(Beginning of THE DATA)

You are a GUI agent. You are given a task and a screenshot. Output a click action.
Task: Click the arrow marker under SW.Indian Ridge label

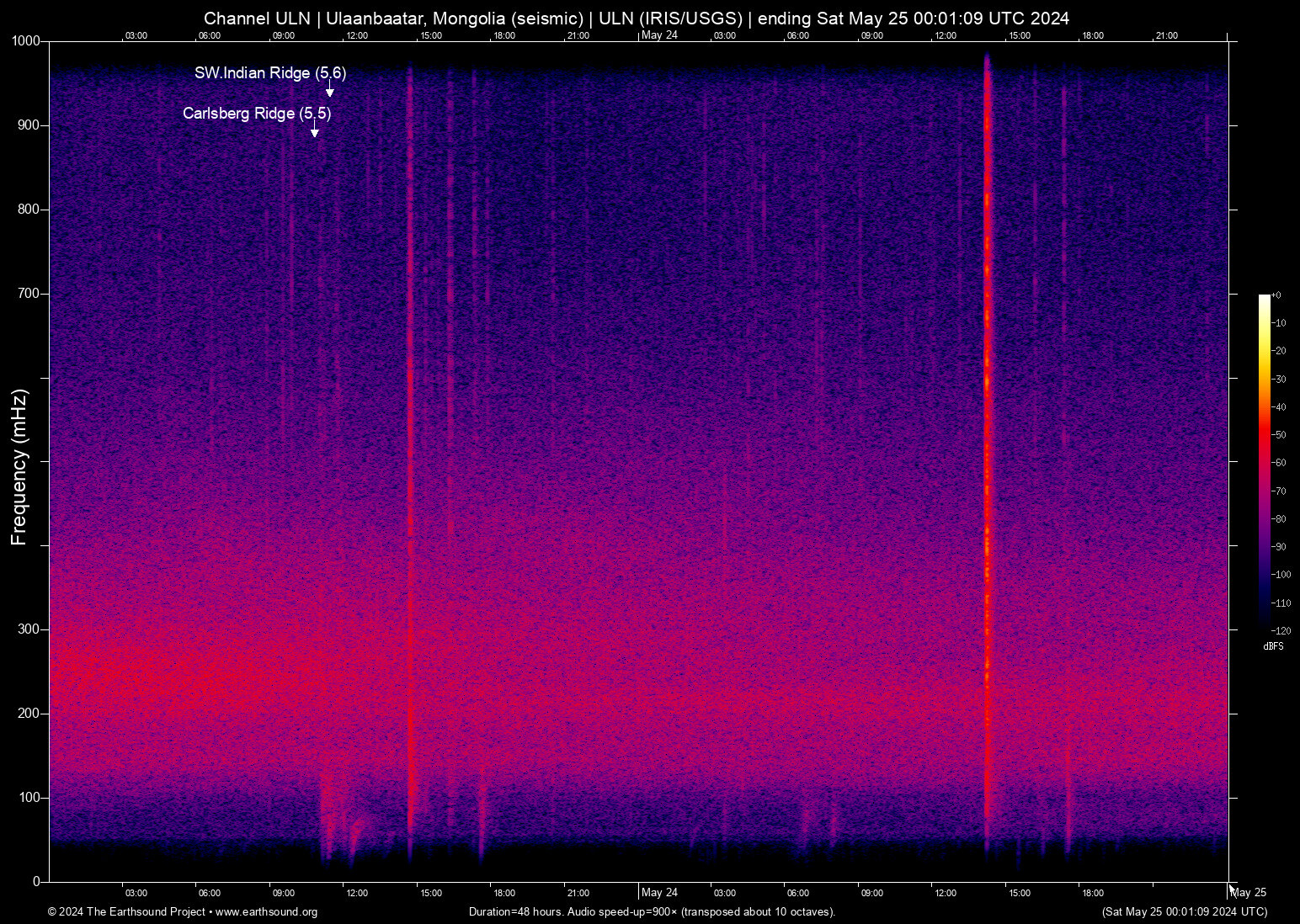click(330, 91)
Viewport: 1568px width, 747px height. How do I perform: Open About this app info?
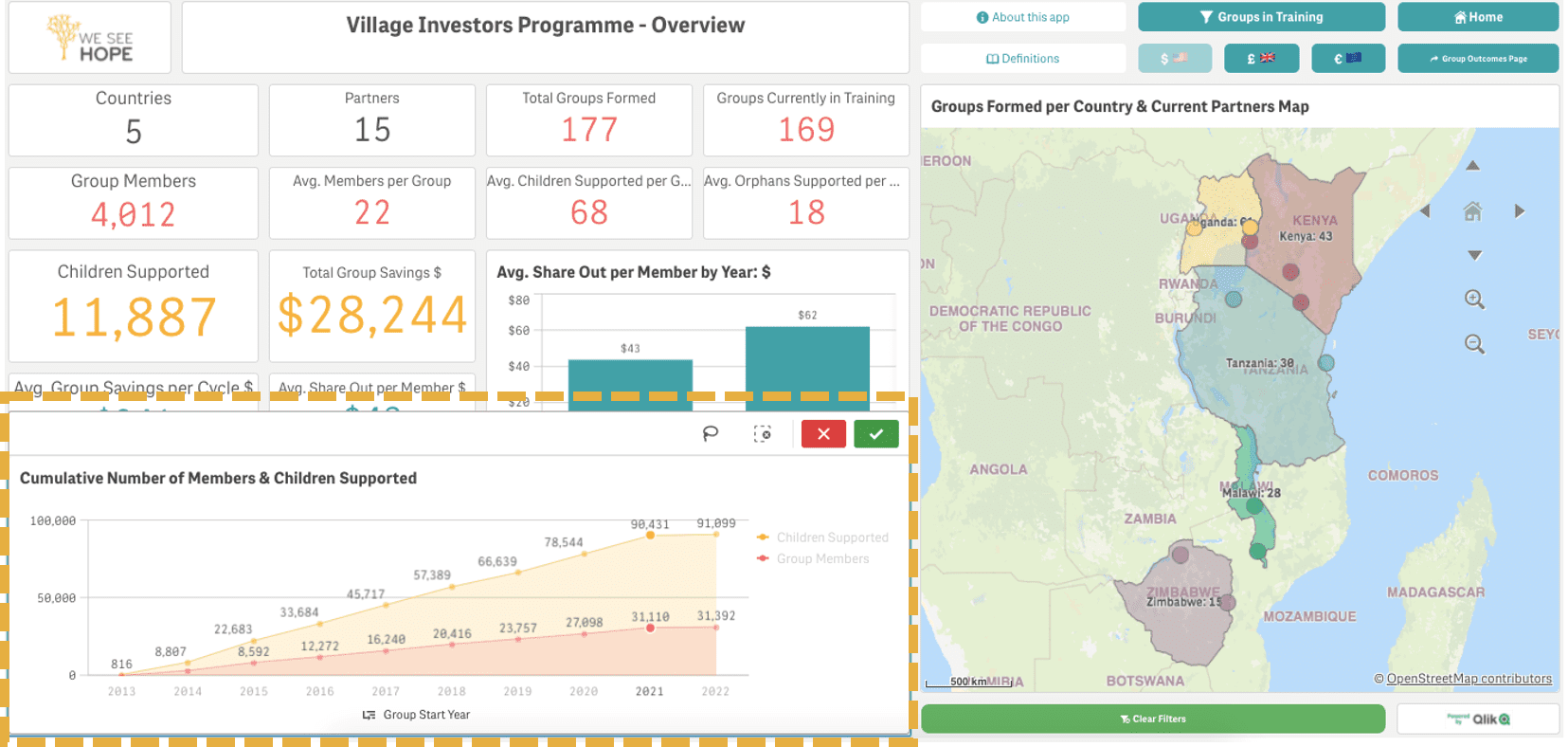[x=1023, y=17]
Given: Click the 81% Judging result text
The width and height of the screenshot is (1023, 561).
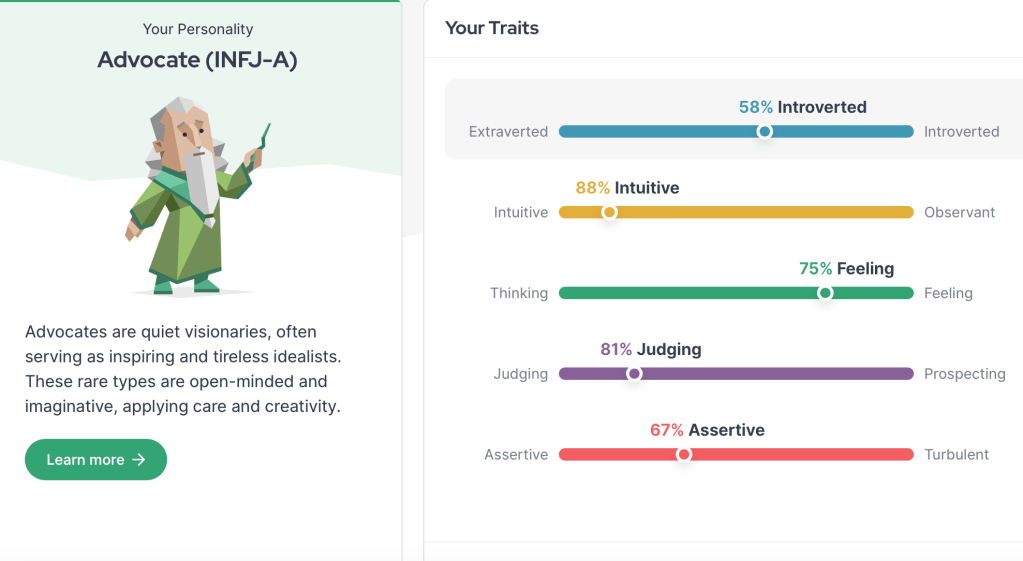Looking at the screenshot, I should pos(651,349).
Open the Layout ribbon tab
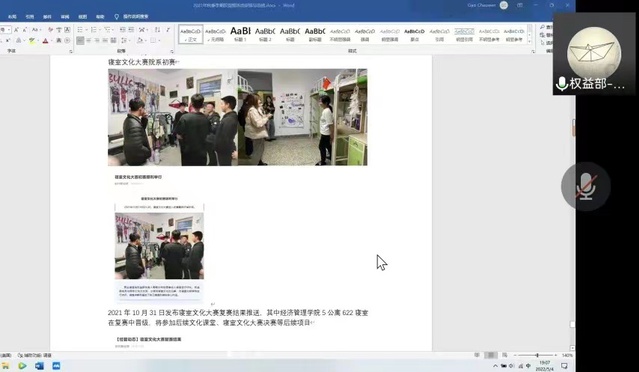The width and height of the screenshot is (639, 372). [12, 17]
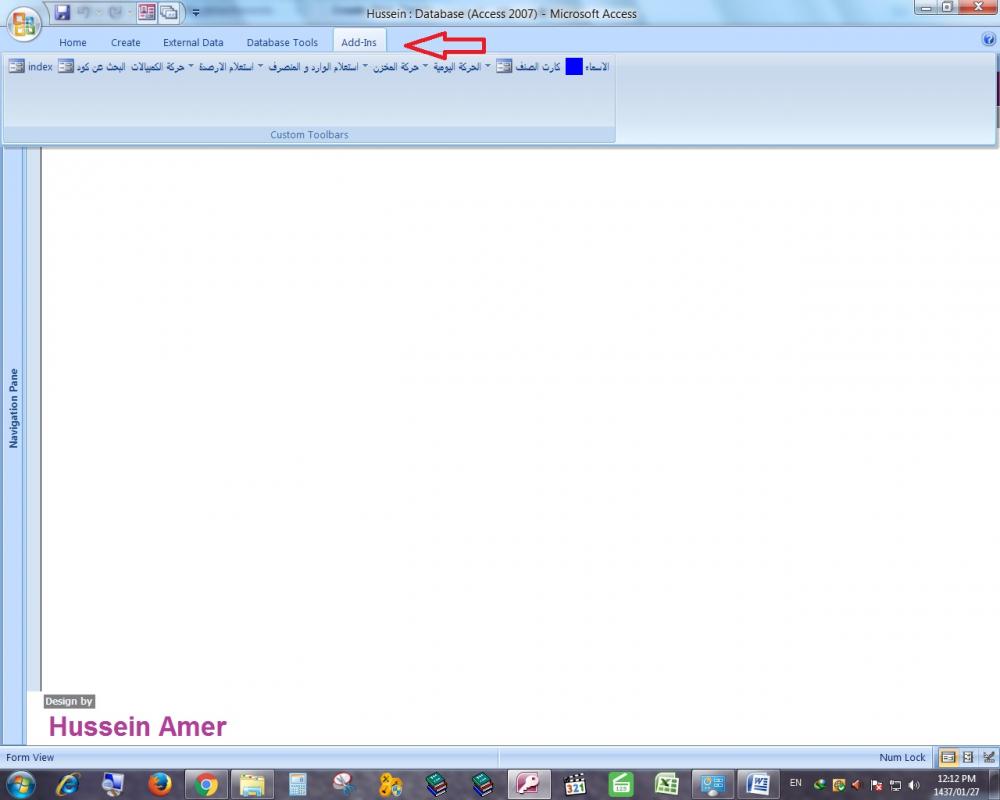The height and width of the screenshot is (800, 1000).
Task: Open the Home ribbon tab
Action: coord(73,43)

(End of THE DATA)
(Beginning of THE DATA)

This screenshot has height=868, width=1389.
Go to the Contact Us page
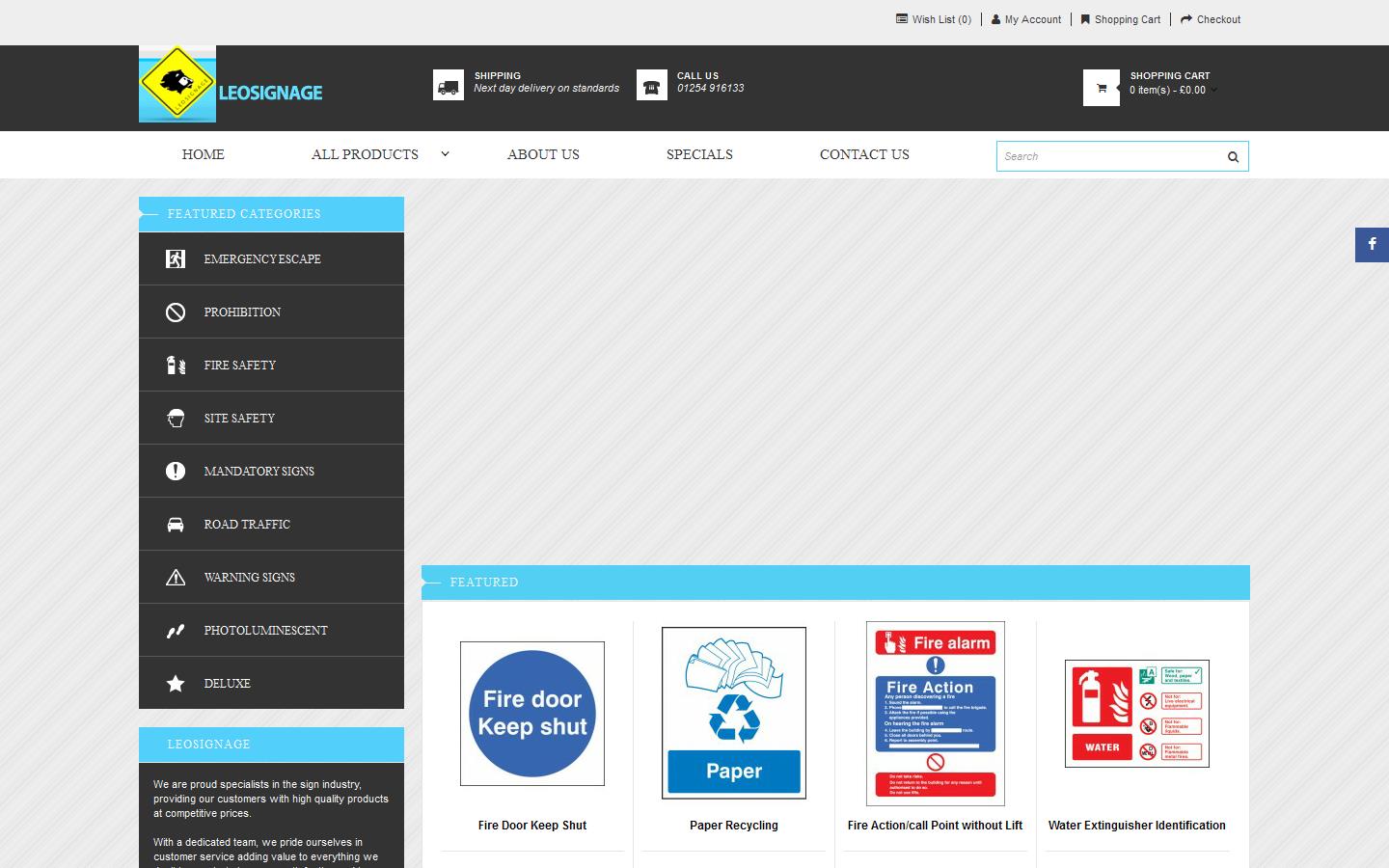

(End of THE DATA)

ASSIGNMENT: Could you restate word for word the lines above, from the one that contains "This screenshot has height=868, width=1389." through the one that contains "Go to the Contact Us page", and no others?

EXPECTED ANSWER:
This screenshot has height=868, width=1389.
Go to the Contact Us page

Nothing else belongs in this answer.